- Document excerpt:

=====

Charges: Some providers charge as much as 5.5% of your contribution on every contribution. All of them will charge annual fees which can be as little as 0.5% up to well over 1.5%. Usually the higher the fee the more active is the fund manager. I will come back to this in a minute. Costs eat in to your return so if you pay more you need higher returns so that the growth after the charges is better than a cheaper alternative.
Now we will look at which investment fund to choose. There are two broad types, active and what are called “passive or tracker” funds.
An active manager aims to outperform its benchmark by buying and selling holdings. The theory is that a good manager knows when to buy and sell and can spot bargains while avoiding companies which are likely to underperform.

=====

- Provided data:

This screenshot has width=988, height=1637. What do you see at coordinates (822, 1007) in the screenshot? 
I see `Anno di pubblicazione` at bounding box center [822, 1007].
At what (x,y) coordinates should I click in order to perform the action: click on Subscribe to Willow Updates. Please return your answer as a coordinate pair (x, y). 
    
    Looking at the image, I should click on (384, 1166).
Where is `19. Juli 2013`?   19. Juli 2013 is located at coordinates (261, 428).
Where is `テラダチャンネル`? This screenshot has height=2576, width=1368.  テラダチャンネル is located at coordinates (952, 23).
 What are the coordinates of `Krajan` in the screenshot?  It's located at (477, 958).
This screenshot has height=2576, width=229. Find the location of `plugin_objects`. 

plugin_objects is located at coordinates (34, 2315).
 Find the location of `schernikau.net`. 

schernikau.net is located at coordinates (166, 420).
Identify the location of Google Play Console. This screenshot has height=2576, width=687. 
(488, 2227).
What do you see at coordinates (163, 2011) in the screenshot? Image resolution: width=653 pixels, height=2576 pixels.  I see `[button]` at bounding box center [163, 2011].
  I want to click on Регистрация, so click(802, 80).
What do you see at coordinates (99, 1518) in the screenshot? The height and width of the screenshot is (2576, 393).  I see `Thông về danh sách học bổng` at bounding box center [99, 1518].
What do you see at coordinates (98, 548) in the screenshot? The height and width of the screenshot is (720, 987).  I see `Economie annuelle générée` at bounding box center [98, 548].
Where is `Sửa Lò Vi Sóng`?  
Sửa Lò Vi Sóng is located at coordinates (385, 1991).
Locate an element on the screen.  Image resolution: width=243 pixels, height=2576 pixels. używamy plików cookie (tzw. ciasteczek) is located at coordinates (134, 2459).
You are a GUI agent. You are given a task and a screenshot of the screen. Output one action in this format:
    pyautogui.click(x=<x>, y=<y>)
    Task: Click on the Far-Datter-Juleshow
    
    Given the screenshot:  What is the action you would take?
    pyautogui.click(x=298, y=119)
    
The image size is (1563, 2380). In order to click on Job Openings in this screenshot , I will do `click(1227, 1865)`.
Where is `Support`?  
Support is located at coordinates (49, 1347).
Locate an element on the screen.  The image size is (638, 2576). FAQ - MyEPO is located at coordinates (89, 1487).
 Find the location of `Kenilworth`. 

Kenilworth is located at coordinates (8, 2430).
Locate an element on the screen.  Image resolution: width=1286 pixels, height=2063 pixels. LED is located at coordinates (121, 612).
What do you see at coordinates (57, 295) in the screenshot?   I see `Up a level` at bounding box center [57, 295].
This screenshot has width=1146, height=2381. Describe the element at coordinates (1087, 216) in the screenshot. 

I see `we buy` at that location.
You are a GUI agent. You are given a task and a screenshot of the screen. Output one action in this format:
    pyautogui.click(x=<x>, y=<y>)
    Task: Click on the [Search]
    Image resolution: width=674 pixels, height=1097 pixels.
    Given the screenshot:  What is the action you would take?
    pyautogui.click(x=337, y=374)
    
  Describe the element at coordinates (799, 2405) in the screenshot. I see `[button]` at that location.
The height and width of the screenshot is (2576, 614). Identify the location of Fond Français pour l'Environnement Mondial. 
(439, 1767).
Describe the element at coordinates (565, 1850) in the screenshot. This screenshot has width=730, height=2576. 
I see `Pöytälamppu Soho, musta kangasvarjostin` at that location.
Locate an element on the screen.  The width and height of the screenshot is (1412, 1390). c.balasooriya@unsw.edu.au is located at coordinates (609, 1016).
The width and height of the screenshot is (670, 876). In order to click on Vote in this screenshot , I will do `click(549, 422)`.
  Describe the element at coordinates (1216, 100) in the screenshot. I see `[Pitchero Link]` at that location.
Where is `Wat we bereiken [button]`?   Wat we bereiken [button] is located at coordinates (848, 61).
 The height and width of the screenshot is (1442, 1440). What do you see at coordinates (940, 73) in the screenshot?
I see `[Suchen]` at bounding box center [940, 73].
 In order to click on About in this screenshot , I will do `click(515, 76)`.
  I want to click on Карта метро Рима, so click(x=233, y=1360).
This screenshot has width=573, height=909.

=====

- Questions on the material:
(a) In the text on investment fund charges, what range of annual fees does it give?
(b) Carry the text on investment fund charges further, picking up after its final sentence.
The data shown here was drawn from a separate source.

- Expected results:
(a) Annual fees can be as little as 0.5% up to well over 1.5%.

(b)
A tracker aims to mirror the performance of an index like the FTSE 100 or MSCI World Index. What you should expect in a tracker is performance which is just like the index it tracks less the charges you have paid for the fund. Not all trackers work the same way. Indices are based on capitalisation so bigger companies with larger valuations represent a higher percentage of the index. In other words the FTSE 100 for example isn’t made up of 1% for each company in it. Royal Dutch Shell is about twice the size of Astrazenca so the FTSE 100 holds twice as much. Some trackers simply buy all the stocks in the index in proportion to the contribution to the index; others use investment strategies to replicate the performance of the index.
Historically average trackers have tended to do better than average active funds. I say “tended” to because some active managers have produced much better returns. The difficulty comes in knowing in advance which ones will out-perform.
If you cannot decide which one to go for, you will probably be better with a tracker. The reason I say this is because you would need the skills of an above average adviser to know which active funds to buy and to know when, and if, you should move out of them into something better. There are issues with trackers and I will cover those in the next episode.
Your decision if you don’t use an adviser will be between the different types of tracker out there. One of the market leading tracker providers offers 34 different funds. If this is your first investment you almost certainly want to avoid currency risk. This rules out all non-sterling funds and leaves you looking at UK funds.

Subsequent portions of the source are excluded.